​Authentication

If you use a managed authentication service, such as Auth0, Clerk or OpenID you can implement this into your site and allow users to browse and interact with your documentation and API reference in a logged in state.

​Configuration

To implement the authentication option for your site, add the authentication property to the Dev Portal Configuration file. The configuration is slightly different depending on the authentication provider you use.

​Protected Routes

You can protect specific routes in your documentation by adding the protectedRoutes property to your configuration. This property takes an array of path patterns that match the routes you want to protect. When a user tries to access a protected route without being authenticated, they will be redirected to the login page.

{
  // ...
  protectedRoutes: [
    "/admin/*",     // Protect all routes under /admin
    "/settings",    // Protect the settings page
    "/api/*",       // Protect all API-related routes
    "/private/:id"  // Protect dynamic routes with parameters
  ],
  // ...
}

The path patterns follow React Router's syntax:

• :param matches a URL segment up to the next /, ?, or #
• * matches zero or more characters up to the next /, ?, or #
• /* matches all characters after the pattern

For example:

• /users/:id matches /users/123 or /users/abc
• /docs/* matches /docs/getting-started or /docs/api/reference
• /settings matches only the exact path /settings

After logging in, users will be automatically redirected back to the protected route they were trying to access.

​Authentication Providers

Dev Portal supports Clerk, Auth0, and any OpenID provider that supports the OpenID Connect protocol.

Not seeing your authentication provider? Let us know

​Auth0

For Auth0, you will need the clientId associated with the domain you are using.
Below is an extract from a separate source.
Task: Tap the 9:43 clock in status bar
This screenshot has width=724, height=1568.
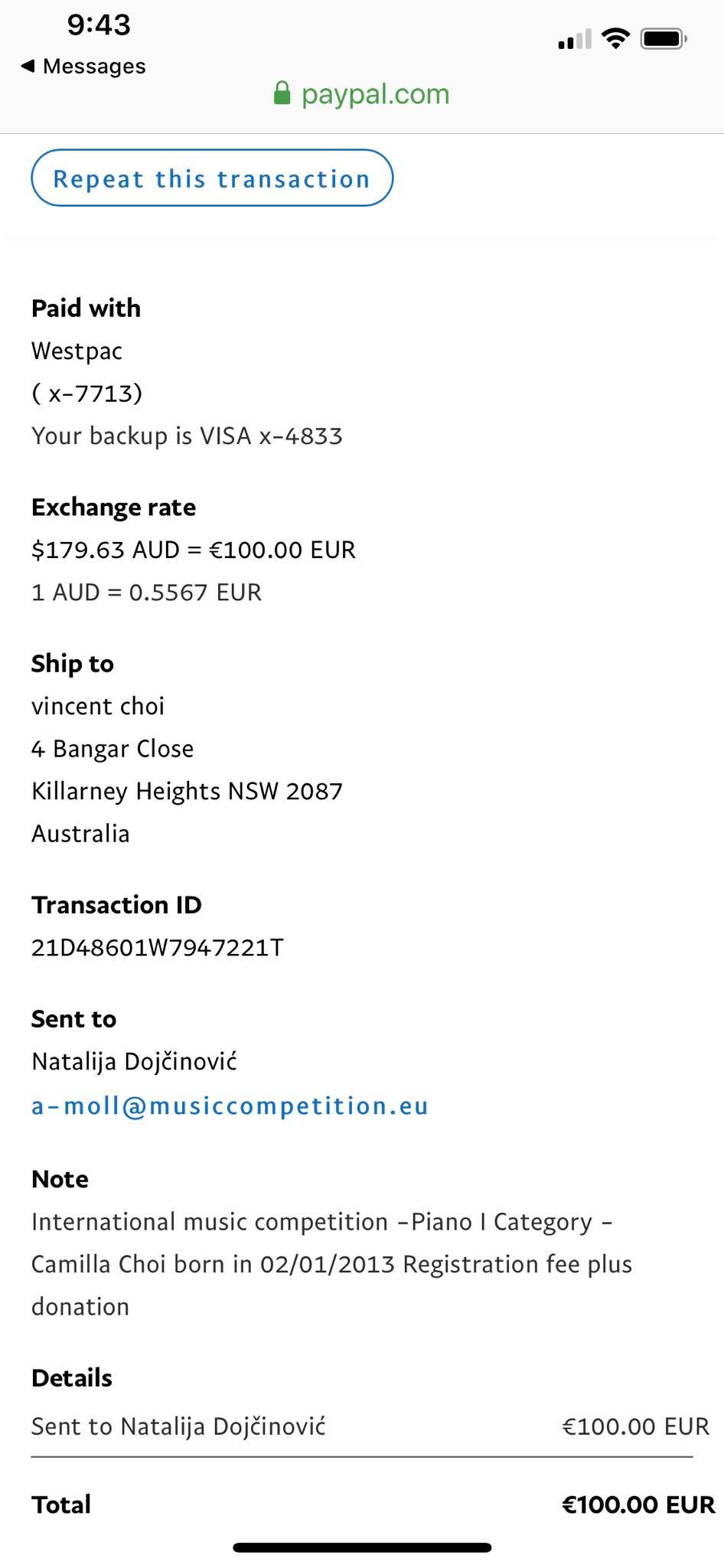Action: pos(99,24)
You can find this in the Auth0 dashboard under Application Settings.

{
  // ...
  authentication: {
    type: "auth0",
    domain: "yourdomain.us.auth0.com",
    clientId: "<your-auth0-clientId>",
  },
  // ...
}

To setup Auth0, create a Single Page Application (SPA) application in the Auth0 dashboard. Set the following options:

• Callback URL to https://your-site.com/oauth/callback.
• For development environments only, we recommend configuring your app to allow the a wildcard callback like https://*.zuplo.app/oauth/callback to allow for testing each environment.
• For local development, set the callback url to http://localhost:3000/oauth/callback.
• Add your site hostname (your-site.com) to the list of allowed CORS origins.

​Clerk

For Clerk you will need the publishable key for your application. You can find this in the Clerk dashboard on the API Keys page.

{
  // ...
  authentication: {
    type: "clerk",
    clerkPubKey: "<your-clerk-publishable-key>"
  },
  // ...
}

​OpenID

For authentication services that support OpenID, you will need to supply an clientId and issuer.

{
  // ...
  authentication: {
    type: "openid",
    clientId: "<your-client-id>",
    issuer: "<the-issuer-url>"
  },
  // ...
}

When configuring your OpenID provider, you will need to set the following:

• Callback or Redirect URI to https://your-site.com/oauth/callback.
• If your provider supports wildcard callback urls, we recommend configuring your development identity provider to allow the a wildcard callback like https://*.zuplo.app/oauth/callback to allow for testing each environment.
• For local development set the callback url to http://localhost:3000/oauth/callback.
• Add your site hostname (your-site.com) to the list of allowed CORS origins.

​User Data

After the user authenticates, the user profile is loaded via the provider's User Info endpoint. The following fields are used to display the user profile:

• name - The user's full name
• email - The user's email address
• picture - The user's profile picture URL
• email_verified - Whether the user's email address has been verified

If the provider does not return a field, it will be left blank.